Outro  motivo, muito mais recente, é a  mudança no perfil de compra do consumidor brasileiro apontado pelas pesquisas da montadora. Outra desvantagem para se manter a unidade de São José aberta, mesmo com o acordo sindical fechado. Agora surgiu esse novo obstáculo.  O comprador brasileiro está longe de acompanhar as tendências da multinacional.

 O maior exemplo vem dos 11 lançamentos feitos nos últimos 20 meses, todos apresentaram uma grande participação das versões mais equipadas no mix de vendas. Já no Brasil, isso nunca aconteceu e nem dá sinais de acompanhar os passos dos consumidores estrangeiros, que procuram por carros com maior nível de conectividade a bordo. Ou seja, o dispositivo MyLink – um dos diferenciais da GM – é presença garantida na maioria dos produtos da Chevrolet, menos em solo nacional.

Devida essa mudança de perfil, a GM teve que alterar o cronograma dos projetos  futuros para definir que produto apresentará ao mercado nacional. O recente projeto Jade, o novo carro que poderia ser produzido na fabrica do eixo Rio-São Paulo a partir de 2017, se tornou uma incógnita. E definitivamente a multinacional não cogita investimentos com qualquer margem de risco. Se a economia brasileira começa a patinar, a melhor solução será a distância.

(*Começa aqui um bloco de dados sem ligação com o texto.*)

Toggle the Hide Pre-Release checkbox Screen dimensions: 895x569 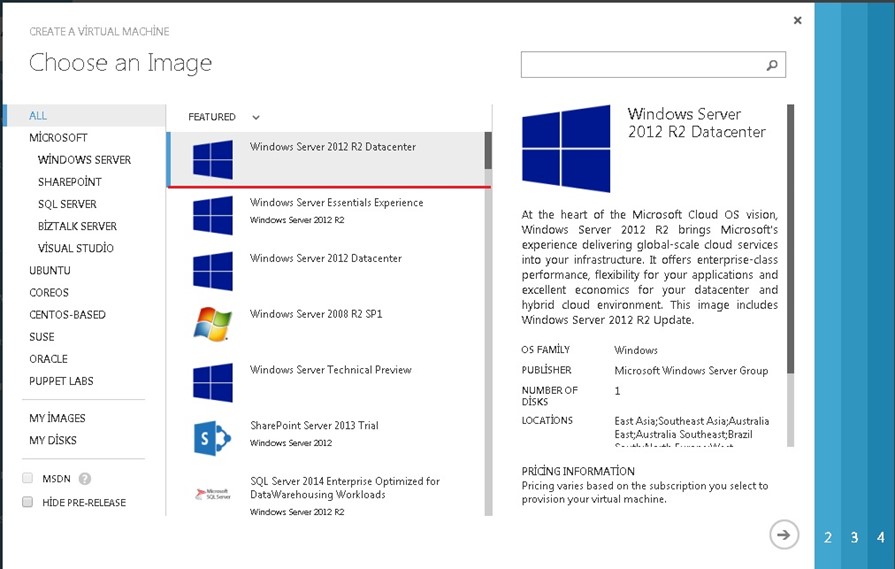coord(28,502)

Para a montadora americana já basta o trauma causado na Europa. No início de dezembro a multinacional anunciou sua decisão de retirar a marca Chevrolet dos mercados da Europa ocidental e do leste a partir de 2016. O motivo foi as difíceis condições do mercado no continente. Há anos a GM tem dificuldades para aferir lucro nesta região  e priorizará as marcas Opel e Vauxhall. A decisão implicará em custos na faixa de US$ 700 milhões até US$ 1 bilhão, isso num período entre os três últimos meses de 2013 e o primeiro semestre de 2014.

Rival invencível

Se a GM já se encantou com a China, agora é a vez da Indonésia ser reverenciada como uma fonte de prosperidade.  Antes, os principais executivos da empresa norte americana haviam indicado que usaria a joint venture chinesa SAIC como parceira preferencial para expandir em mercados emergentes em todo o mundo. Após um período de conflitos, as pesquisas apontaram um potencial imenso na vizinhança.

O enorme potencial de mercado da Indonésia , com uma população de mais de 240 milhões de pessoas, provavelmente vai ser tornar um dos maiores consumidores mundiais em curto prazo. As vendas de automóveis romperam a barreira de 1 milhão de unidades pela primeira vez em 2012. E a previsão é de um crescimento estável. Em maio de 2013, a fábrica da GM em Bekasi foi remodelada e reaberta com a presença de todo estafe da alta direção da multinacional. Esse é o portão para o ingresso em todo mercado asiático.

“A General Motors está de volta à Indonésia e preparando o terreno para a sua marca Chevrolet para lutar por uma fatia maior do que é esperado para ser um dos mercados de veículos novos mais lucrativos em todo o mundo”, afirmou o presidente da GM Indonésia, Marcos Purty, no dia da reinauguração. A confiança é tamanha que novos investimentos estão sendo priorizados para o lugar.

" Para a marca continuar a crescer ao ritmo que está crescendo , temos que aumentar a capacidade de produção ", reforçou o vice presidente mundial da marca, Timothy E. Lee. A GM está apostando em veículos versáteis, veículos esportivos utilitários e carros compactos para diminuir a distância entre ela e as rivais japonesas, disse em setembro último o novo presidente de operações da empresa na Indonésia, Michael Dunne. "O aspecto mais animador sobre a Indonésia é que me lembra da China há cerca de doze anos, no começo dos anos 2000", disse poucos dias antes de começar as demissões na fábrica brasileira.